* EXERCISE REQUIREMENTS
Print the whole listing below exactly, skipping every picture.

* RECORDS SHOWN
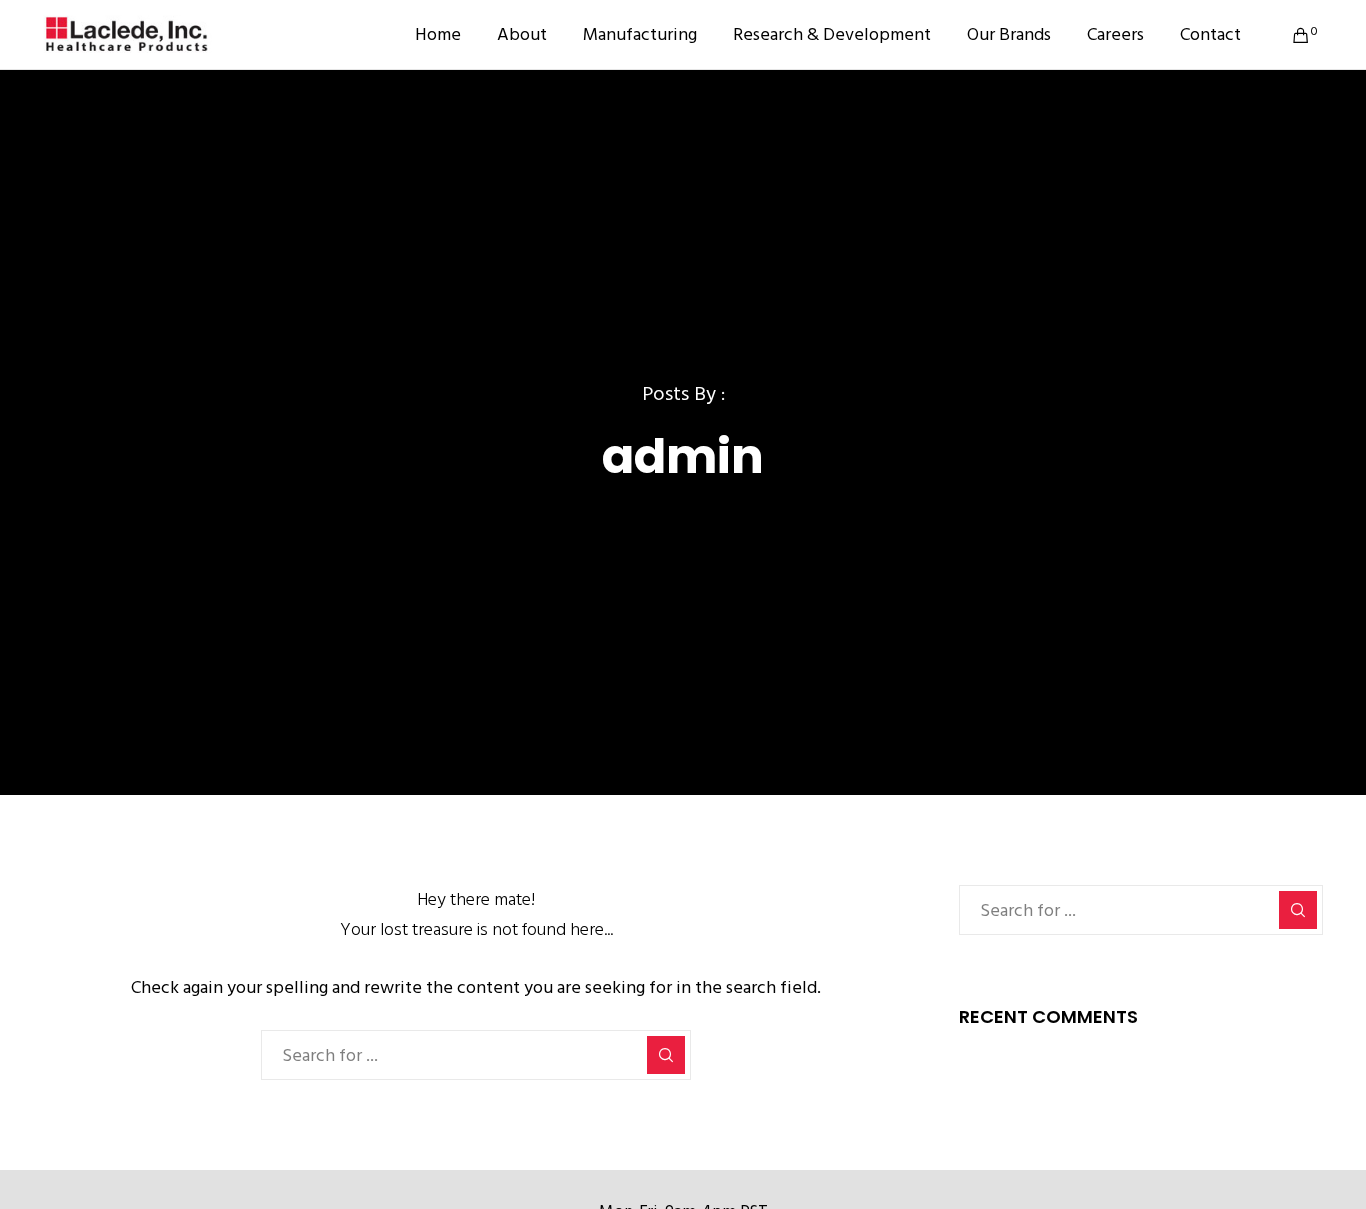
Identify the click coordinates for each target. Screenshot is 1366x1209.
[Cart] (1288, 35)
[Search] (666, 1055)
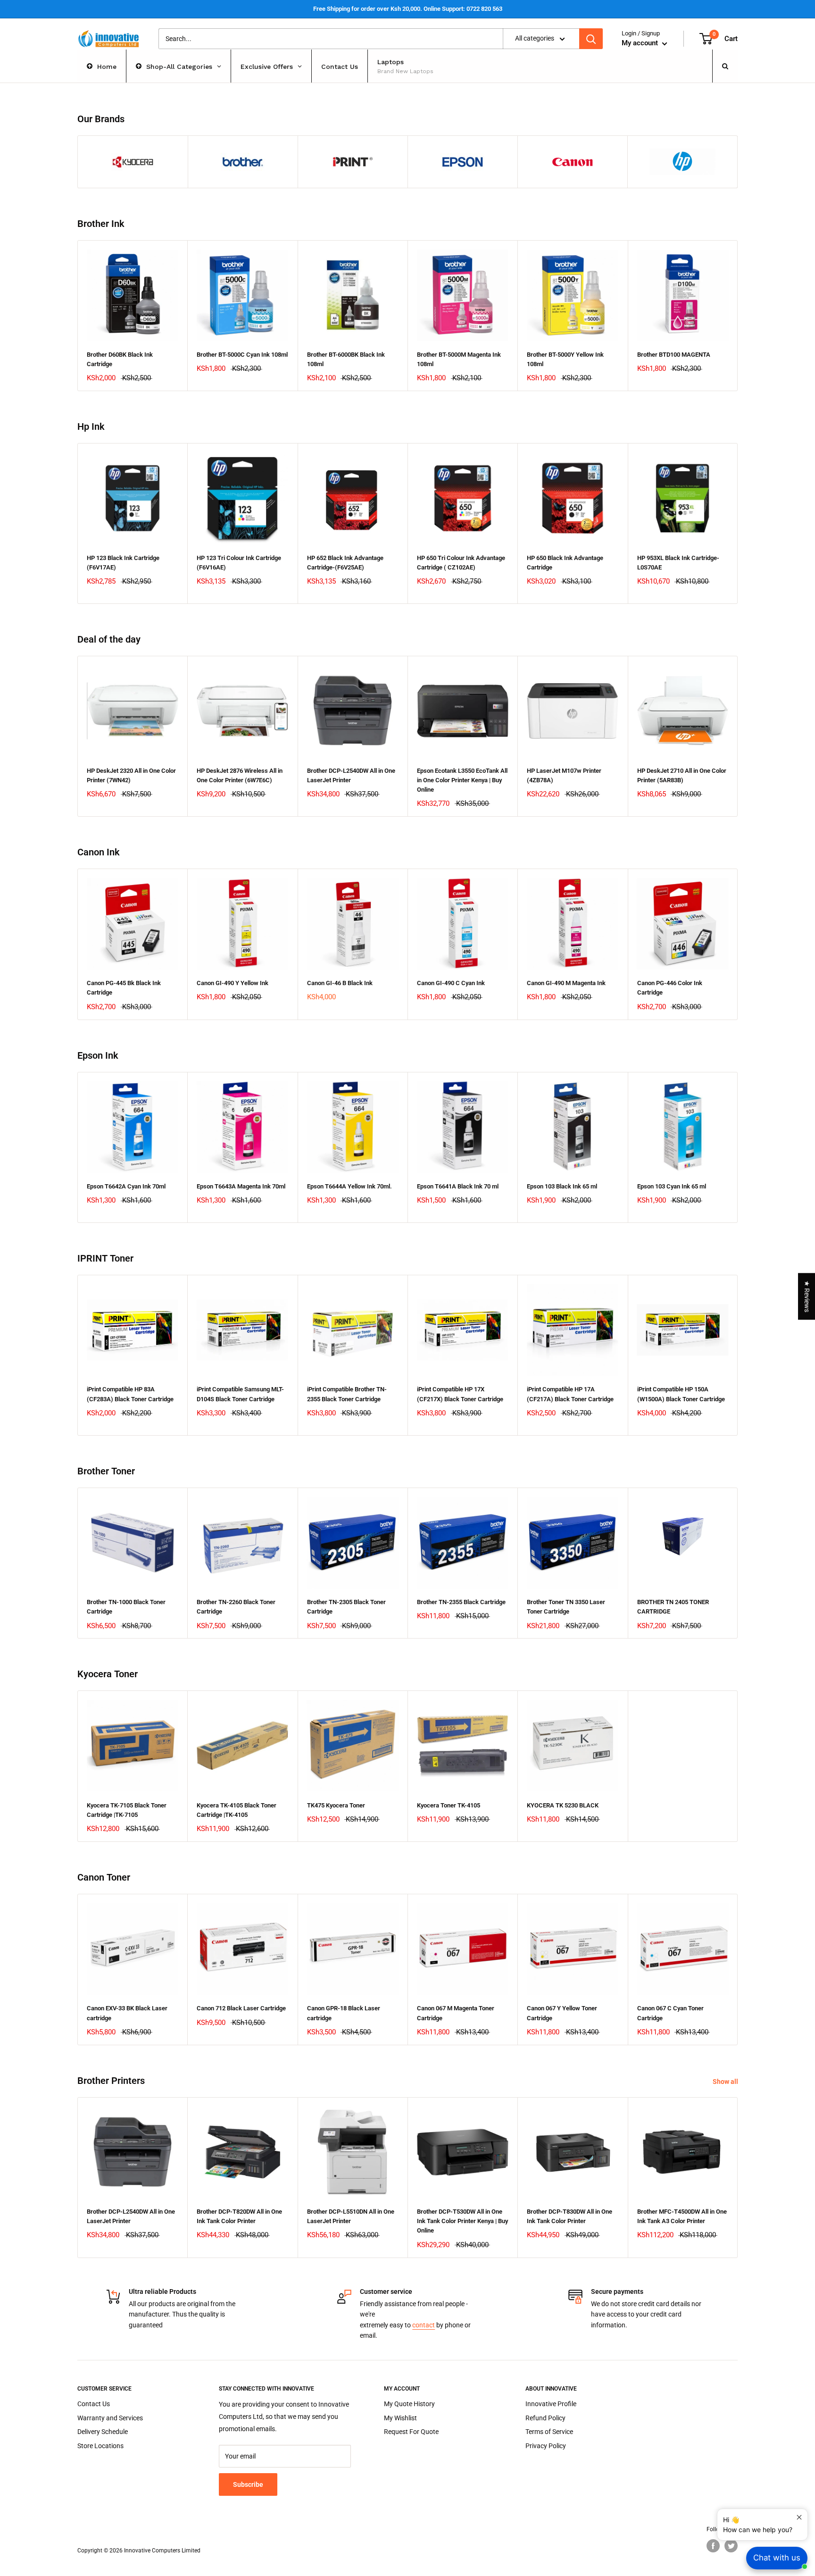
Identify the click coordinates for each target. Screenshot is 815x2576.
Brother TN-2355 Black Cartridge (461, 1602)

* EXPECTED OUTPUT
Identify the click coordinates for each target. Screenshot is 1366x1209.
[Cart] (1288, 35)
[Search] (666, 1055)
Identify the click coordinates for each target. Screenshot is 815x2576.
Brother TN-2355 Black Cartridge (461, 1602)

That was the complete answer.